WNG originally kept its configuration information in a set of flat files. Each task would read this information at startup and create its own ad hoc internal database. At shutdown, each task would write any updated information back to the configuration files. When a system crash occurred, live data was lost. Also, the lack of synchronization between the different copies of what was essentially the same data was an ongoing problem. System startup and shutdown was very slow, usually about 10 minutes for each.

Since our uptime goal is 99.999 percent (or about five minutes of downtime per year), this was clearly unacceptable. Consequently, we decided to find a robust third-party database that recovered fast from system crashes. One of our formal system tests is to subject the WNG system to a full-rated load, then pull the power cord. To work in this system, the database package we chose had to be able to successfully recover after the power was restored and the machine rebooted.

Since the system has to be running 100 percent of the time, it cannot be taken down to perform any tuning, reorganizing, or reoptimizing of the database; for that matter, performing any of these functions is completely impractical since there is no operator to perform these or any other offline database maintenance. Therefore, we required that online database backups be done while the system was running.

The data to be stored in the database is 25 MB in size: 2 MB for the main data and 23 MB for the IP datagram header compression context storage. The main access key is always the permanent hardware ID of the mobile radio. The one secondary key is the current IP address associated with the mobile radio. This address usually changes at the beginning of a work shift (for instance, once every eight hours). Complex queries are unnecessary; thus, Motorola did not consider a SQL database beneficial for this application.

What we wanted was a database with a conceptually simple operation and a simple programming interface that would be easy to learn by the programming staff. Also, the database had to fit into the existing architecture (both design and code) of the WNG system. Things such as adding embedded SQL, or handling retries for deadlock resolution (for locking and transactions), to the existing application-level code was out of the question.

Choosing a Database

With this in mind, we performed an exhaustive search to find the appropriate database for the WNG. Several commercial databases were immediately discarded from the beginning due to their cost.

For testing purposes, we created a small prototype that did some typical WNG system database operations; for example, look-up by hardware address, look-up by IP address, read/modify/write data records, and modify IP address (the secondary key). What we discovered was that Berkeley DB, an embedded database engine distributed by Sleepycat Software (http://www.sleepycat.com/), was 20 times faster than the others. This speed difference was attributed to Berkeley DB's unusual combination of disk-resident and embedded database models. It has the operational speed of a main-memory database, the startup and shutdown speed of a disk-resident database, and does not have the overhead of client/server inter-process communication.

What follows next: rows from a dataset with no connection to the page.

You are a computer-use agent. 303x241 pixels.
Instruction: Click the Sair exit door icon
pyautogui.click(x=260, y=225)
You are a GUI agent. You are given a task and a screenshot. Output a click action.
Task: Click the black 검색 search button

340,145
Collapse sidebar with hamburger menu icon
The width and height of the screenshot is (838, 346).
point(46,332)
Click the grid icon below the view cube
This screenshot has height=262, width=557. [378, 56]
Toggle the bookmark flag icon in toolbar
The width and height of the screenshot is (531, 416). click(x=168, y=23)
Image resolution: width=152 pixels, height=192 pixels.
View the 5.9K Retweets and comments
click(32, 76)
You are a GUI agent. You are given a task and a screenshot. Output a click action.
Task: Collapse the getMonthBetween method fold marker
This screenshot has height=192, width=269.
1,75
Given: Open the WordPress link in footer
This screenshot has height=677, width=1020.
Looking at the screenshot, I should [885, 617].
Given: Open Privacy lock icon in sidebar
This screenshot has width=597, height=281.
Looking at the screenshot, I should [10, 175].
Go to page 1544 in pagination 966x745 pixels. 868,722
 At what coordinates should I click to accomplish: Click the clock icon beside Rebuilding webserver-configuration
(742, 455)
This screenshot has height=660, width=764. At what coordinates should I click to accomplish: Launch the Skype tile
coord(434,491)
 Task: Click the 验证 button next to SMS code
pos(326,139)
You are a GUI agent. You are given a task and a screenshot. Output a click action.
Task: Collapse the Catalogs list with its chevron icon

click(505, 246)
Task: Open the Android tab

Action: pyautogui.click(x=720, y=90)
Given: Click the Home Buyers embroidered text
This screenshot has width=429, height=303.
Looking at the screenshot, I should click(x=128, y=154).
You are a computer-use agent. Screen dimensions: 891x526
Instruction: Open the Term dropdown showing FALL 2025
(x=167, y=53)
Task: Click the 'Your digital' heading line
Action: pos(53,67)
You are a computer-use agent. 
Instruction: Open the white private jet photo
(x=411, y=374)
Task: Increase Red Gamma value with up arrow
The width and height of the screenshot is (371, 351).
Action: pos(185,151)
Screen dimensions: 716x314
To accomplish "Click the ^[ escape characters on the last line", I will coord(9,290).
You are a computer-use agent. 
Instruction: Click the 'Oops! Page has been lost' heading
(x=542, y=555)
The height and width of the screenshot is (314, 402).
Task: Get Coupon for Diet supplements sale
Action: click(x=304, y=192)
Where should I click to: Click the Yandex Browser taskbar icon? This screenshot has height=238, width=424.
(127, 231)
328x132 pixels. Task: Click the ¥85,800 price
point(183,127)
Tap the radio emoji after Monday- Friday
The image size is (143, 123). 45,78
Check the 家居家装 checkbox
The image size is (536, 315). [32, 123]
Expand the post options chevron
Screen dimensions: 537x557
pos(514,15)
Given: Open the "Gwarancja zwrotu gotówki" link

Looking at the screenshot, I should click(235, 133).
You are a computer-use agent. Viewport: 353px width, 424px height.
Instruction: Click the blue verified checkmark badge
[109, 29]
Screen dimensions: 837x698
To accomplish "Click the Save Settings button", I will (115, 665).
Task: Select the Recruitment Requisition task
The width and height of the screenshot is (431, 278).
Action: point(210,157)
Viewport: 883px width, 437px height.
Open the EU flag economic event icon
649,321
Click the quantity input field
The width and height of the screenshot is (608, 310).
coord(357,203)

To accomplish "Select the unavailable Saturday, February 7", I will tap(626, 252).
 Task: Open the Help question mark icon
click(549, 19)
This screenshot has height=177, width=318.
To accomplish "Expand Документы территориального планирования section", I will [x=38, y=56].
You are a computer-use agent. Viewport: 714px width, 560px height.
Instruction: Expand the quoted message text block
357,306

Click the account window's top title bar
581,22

Other aspects of Berkeley DB that we liked included that it is open source, and can be downloaded free of charge from the Sleepycat web site. (Sleepycat makes its money by licensing Berkeley DB to proprietary vendors and selling support and services.) Furthermore, you can easily embed Berkeley DB in any application that requires high-performance concurrent data storage and retrieval. Designed to be system independent (it runs most UNIX or UNIX-like systems, Embedix, QNX, VxWorks, and Windows 95/98/NT/2000), Berkeley DB has programmable interfaces for C, C++, Java, Perl, Python, and Tcl, which give a "dbm-style" record management for ease of use. Data is stored as key/value pairs; the keys can then be used to locate required items. Berkeley DB transactions pass the acid test of databases by fulfilling the requirements of being atomic, consistent, isolatable, and durable.

Other features of the Berkeley DB that Motorola considered essential in making it our choice for the WNG include:

• Low overhead concurrent access.
• Performance close to that of a straight main-memory database, with the flexibility of a disk-resident database.

• The ability to perform "live" backups while the system is running.

• Good performance can be maintained without tuning.

• The presence of the database is invisible to the WNG end user.

Database administration, maintenance, and tuning are unnecessary. The few special tasks that are required (backups and crash recovery, for instance) can be easily handled via UNIX scripts.

Nevertheless, Berkeley DB also presented some problems:

• User documentation for Version 2.7.7 was not as good then as it is now; the current Version 3.3 is a big improvement. At that time, critical details were either implied or left out completely. Fortunately, this is no longer an issue.
• Failure to get training from the vendor. Training would have filled in for the documentation shortcomings.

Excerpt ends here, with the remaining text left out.